Cultura e Spettacoli
Martedì 18 Agosto 2009
Addio a Fernanda Pivano
L'incontro a Como nel '95
Il giornalista e poeta Pietro Berra ricorda quell'incontro al Box 202 con la traduttrice e scrittrice morta a 92 anni il 18 agosto. "Di solito il mio cachet è un milione", disse al telefono. Poi, quando seppe che a organizzare la serata erano dei giovanissimi, si offrì di presenziare gratis...
Aveva pubblicato "Amici scrittori", nel ’95, perché i medici le avevano dato pochi mesi di vita e allora si era decisa a mettere per iscritto le straordinarie avventure umane e letterarie vissute con i grandi autori americani, da Hemingway fino a McInerney, passando per Ginsberg e Kerouac. Nella primavera dell’anno successivo Fernanda Pivano aveva già smentito le infauste diagnosi, e allora la invitammo a presentare quel libro al Box 202 di Como. «Di solito il mio cachet è un milione, ma dipende da chi siete», disse al telefono. Le rispondemmo che eravamo due ragazzi entusiasti e squattrinati e che l’avremmo portata in un circolo Arci un po’ come noi. «Allora vengo gratis. Basta che veniate a prendermi a Milano. Fermatevi sotto casa in via Senato, gridate Nanda e io scendo». Ad attenderla nel locale di piazza Roma c’era così tanta gente, che a un certo punto una donna incinta si sentì male. Riportammo a casa Nanda nel cuore della notte e in auto continuò a dispensare aneddoti, e commentì sull’attualità, finché fu sopraffatta dal sonno. La morte vista in faccia aveva contribuito ad abbassare i suoi freni inibitori, a renderla più simile agli scrittori della beat generation che aveva fatto conoscere agli italiani. Degli incontri e delle telefonate successive conservo battute surreali e fulminanti. «Ok, fammi le domande che vuoi, ma in fretta se no mi prendo il raffreddore, perché sono uscita nuda dalla doccia per rispondere», mi rispose una volta che la chiamai per domandarle di un nuovo amico raccontato nel libro "I miei quadrifogli" (Frassinelli, 2000): l’editore lariano Alberto Casiraghi.

Dati registrati:

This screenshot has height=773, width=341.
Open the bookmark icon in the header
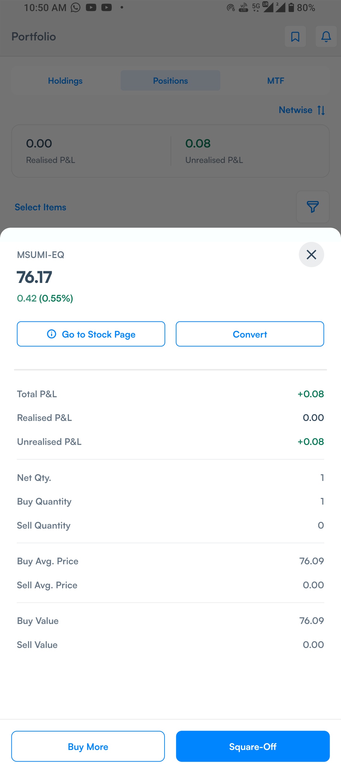(x=295, y=37)
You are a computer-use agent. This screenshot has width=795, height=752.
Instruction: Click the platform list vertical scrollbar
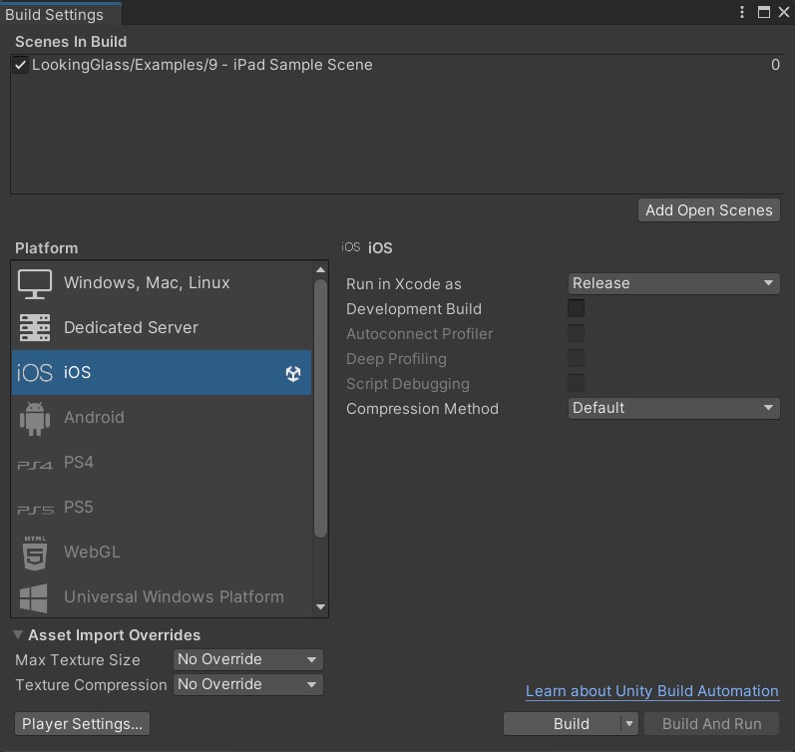click(x=320, y=409)
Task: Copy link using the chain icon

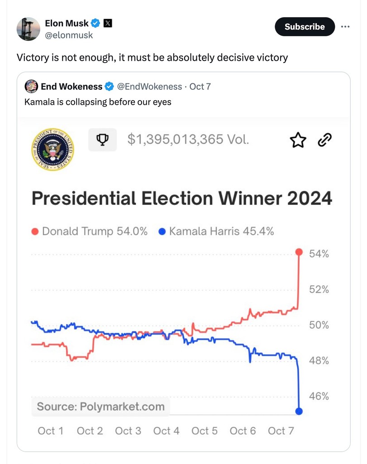Action: click(325, 140)
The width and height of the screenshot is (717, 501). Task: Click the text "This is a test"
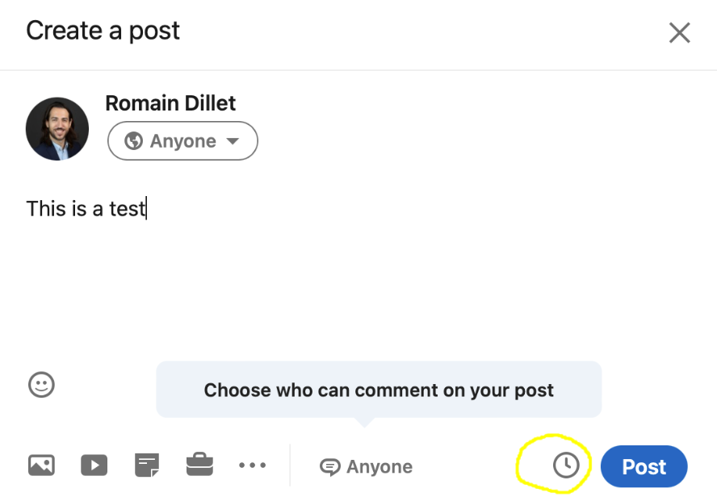(86, 209)
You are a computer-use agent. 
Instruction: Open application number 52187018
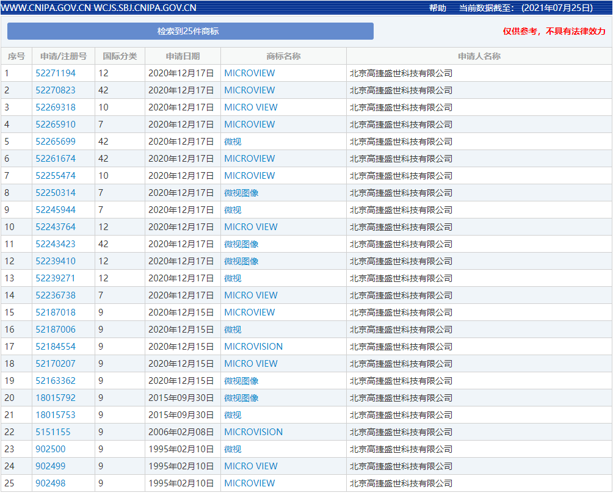click(x=56, y=312)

Consegna 1: Riassumi in due frasi l'articolo su Fernanda Pivano.
Consegna 2:
Rispondi in breve a queste domande sull'articolo su Fernanda Pivano:
(a) Quale cachet disse di chiedere di solito?
(b) Dove dovevano fermarsi per andarla a prendere?
(c) Chi è il nuovo amico di cui si parla nel libro "I miei quadrifogli"?
Consegna 3: Elenca tutti gli autori americani nominati nell'articolo su Fernanda Pivano.
Le righe non servono a nulla in questo lavoro.

Soluzione svolta 1: Pietro Berra ricorda che Fernanda Pivano, dopo aver scritto "Amici scrittori" perché i medici le avevano dato pochi mesi di vita, accettò di presentarlo gratis al Box 202 di Como su invito di due ragazzi entusiasti e squattrinati. La serata attirò così tanta gente che una donna incinta si sentì male, e durante il ritorno notturno in auto Pivano continuò a raccontare aneddoti finché fu sopraffatta dal sonno.

Soluzione svolta 2:
(a) Un milione.
(b) Sotto casa sua in via Senato, a Milano.
(c) L'editore lariano Alberto Casiraghi.

Soluzione svolta 3: Hemingway, McInerney, Ginsberg, Kerouac.